=== The records ===

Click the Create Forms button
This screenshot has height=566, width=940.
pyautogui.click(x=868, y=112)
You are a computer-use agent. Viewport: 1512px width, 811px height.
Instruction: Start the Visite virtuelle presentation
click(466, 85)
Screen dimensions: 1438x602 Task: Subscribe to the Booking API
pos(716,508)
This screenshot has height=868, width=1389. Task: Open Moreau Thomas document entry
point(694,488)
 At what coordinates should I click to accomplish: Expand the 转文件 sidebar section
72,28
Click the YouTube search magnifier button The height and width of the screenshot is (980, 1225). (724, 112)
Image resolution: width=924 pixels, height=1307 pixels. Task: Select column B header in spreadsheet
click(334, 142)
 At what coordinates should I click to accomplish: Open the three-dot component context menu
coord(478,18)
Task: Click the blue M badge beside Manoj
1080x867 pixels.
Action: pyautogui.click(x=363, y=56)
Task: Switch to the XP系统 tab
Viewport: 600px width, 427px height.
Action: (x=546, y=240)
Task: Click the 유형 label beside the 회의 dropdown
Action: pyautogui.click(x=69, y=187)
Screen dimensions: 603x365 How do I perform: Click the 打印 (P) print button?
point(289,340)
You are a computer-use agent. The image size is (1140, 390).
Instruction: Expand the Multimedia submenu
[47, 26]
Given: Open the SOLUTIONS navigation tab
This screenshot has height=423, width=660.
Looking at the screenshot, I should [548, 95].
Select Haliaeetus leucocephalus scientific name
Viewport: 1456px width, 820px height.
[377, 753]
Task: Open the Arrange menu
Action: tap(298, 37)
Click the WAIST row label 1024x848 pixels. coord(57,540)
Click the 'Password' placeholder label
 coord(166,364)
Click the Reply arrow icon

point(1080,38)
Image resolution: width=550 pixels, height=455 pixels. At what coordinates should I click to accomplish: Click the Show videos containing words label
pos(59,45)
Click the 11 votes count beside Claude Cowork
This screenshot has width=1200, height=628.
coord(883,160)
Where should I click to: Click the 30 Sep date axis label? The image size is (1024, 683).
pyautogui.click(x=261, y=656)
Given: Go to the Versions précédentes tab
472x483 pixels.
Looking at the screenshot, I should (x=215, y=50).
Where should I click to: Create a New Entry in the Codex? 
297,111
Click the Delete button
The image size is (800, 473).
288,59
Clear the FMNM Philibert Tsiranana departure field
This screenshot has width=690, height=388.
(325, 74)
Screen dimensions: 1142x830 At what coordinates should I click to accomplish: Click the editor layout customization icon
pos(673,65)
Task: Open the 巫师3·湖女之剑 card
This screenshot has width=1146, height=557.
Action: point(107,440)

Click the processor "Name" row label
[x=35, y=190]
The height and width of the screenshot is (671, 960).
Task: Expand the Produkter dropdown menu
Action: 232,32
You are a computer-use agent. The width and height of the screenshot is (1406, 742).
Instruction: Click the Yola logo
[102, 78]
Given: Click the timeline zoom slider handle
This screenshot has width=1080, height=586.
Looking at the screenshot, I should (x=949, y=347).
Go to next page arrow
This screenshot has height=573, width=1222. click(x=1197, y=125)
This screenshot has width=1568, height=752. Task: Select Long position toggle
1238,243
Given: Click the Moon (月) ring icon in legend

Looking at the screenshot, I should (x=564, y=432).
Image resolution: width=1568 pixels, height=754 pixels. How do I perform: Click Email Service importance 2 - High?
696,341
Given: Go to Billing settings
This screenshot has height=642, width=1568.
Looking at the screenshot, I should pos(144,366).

===

Each line of the listing should be copied exactly.

Click the Create Forms button
This screenshot has height=566, width=940.
pyautogui.click(x=868, y=112)
You are a computer-use agent. Viewport: 1512px width, 811px height.
Instruction: Start the Visite virtuelle presentation
click(466, 85)
Screen dimensions: 1438x602 Task: Subscribe to the Booking API
pos(716,508)
This screenshot has height=868, width=1389. Task: Open Moreau Thomas document entry
point(694,488)
 At what coordinates should I click to accomplish: Expand the 转文件 sidebar section
72,28
Click the YouTube search magnifier button The height and width of the screenshot is (980, 1225). (724, 112)
Image resolution: width=924 pixels, height=1307 pixels. Task: Select column B header in spreadsheet
click(334, 142)
 At what coordinates should I click to accomplish: Open the three-dot component context menu
coord(478,18)
Task: Click the blue M badge beside Manoj
1080x867 pixels.
Action: pyautogui.click(x=363, y=56)
Task: Switch to the XP系统 tab
Viewport: 600px width, 427px height.
Action: (x=546, y=240)
Task: Click the 유형 label beside the 회의 dropdown
Action: pyautogui.click(x=69, y=187)
Screen dimensions: 603x365 How do I perform: Click the 打印 (P) print button?
point(289,340)
You are a computer-use agent. The image size is (1140, 390).
Instruction: Expand the Multimedia submenu
[47, 26]
Given: Open the SOLUTIONS navigation tab
This screenshot has height=423, width=660.
Looking at the screenshot, I should [548, 95].
Select Haliaeetus leucocephalus scientific name
Viewport: 1456px width, 820px height.
[377, 753]
Task: Open the Arrange menu
Action: tap(298, 37)
Click the WAIST row label 1024x848 pixels. coord(57,540)
Click the 'Password' placeholder label
 coord(166,364)
Click the Reply arrow icon

point(1080,38)
Image resolution: width=550 pixels, height=455 pixels. At what coordinates should I click to accomplish: Click the Show videos containing words label
pos(59,45)
Click the 11 votes count beside Claude Cowork
This screenshot has width=1200, height=628.
coord(883,160)
Where should I click to: Click the 30 Sep date axis label? The image size is (1024, 683).
pyautogui.click(x=261, y=656)
Given: Go to the Versions précédentes tab
472x483 pixels.
Looking at the screenshot, I should (x=215, y=50).
Where should I click to: Create a New Entry in the Codex? 
297,111
Click the Delete button
The image size is (800, 473).
288,59
Clear the FMNM Philibert Tsiranana departure field
This screenshot has width=690, height=388.
(325, 74)
Screen dimensions: 1142x830 At what coordinates should I click to accomplish: Click the editor layout customization icon
pos(673,65)
Task: Open the 巫师3·湖女之剑 card
This screenshot has width=1146, height=557.
Action: point(107,440)

Click the processor "Name" row label
[x=35, y=190]
The height and width of the screenshot is (671, 960).
Task: Expand the Produkter dropdown menu
Action: 232,32
You are a computer-use agent. The width and height of the screenshot is (1406, 742).
Instruction: Click the Yola logo
[102, 78]
Given: Click the timeline zoom slider handle
This screenshot has width=1080, height=586.
Looking at the screenshot, I should (x=949, y=347).
Go to next page arrow
This screenshot has height=573, width=1222. click(x=1197, y=125)
This screenshot has width=1568, height=752. Task: Select Long position toggle
1238,243
Given: Click the Moon (月) ring icon in legend

Looking at the screenshot, I should (x=564, y=432).
Image resolution: width=1568 pixels, height=754 pixels. How do I perform: Click Email Service importance 2 - High?
696,341
Given: Go to Billing settings
This screenshot has height=642, width=1568.
Looking at the screenshot, I should pos(144,366).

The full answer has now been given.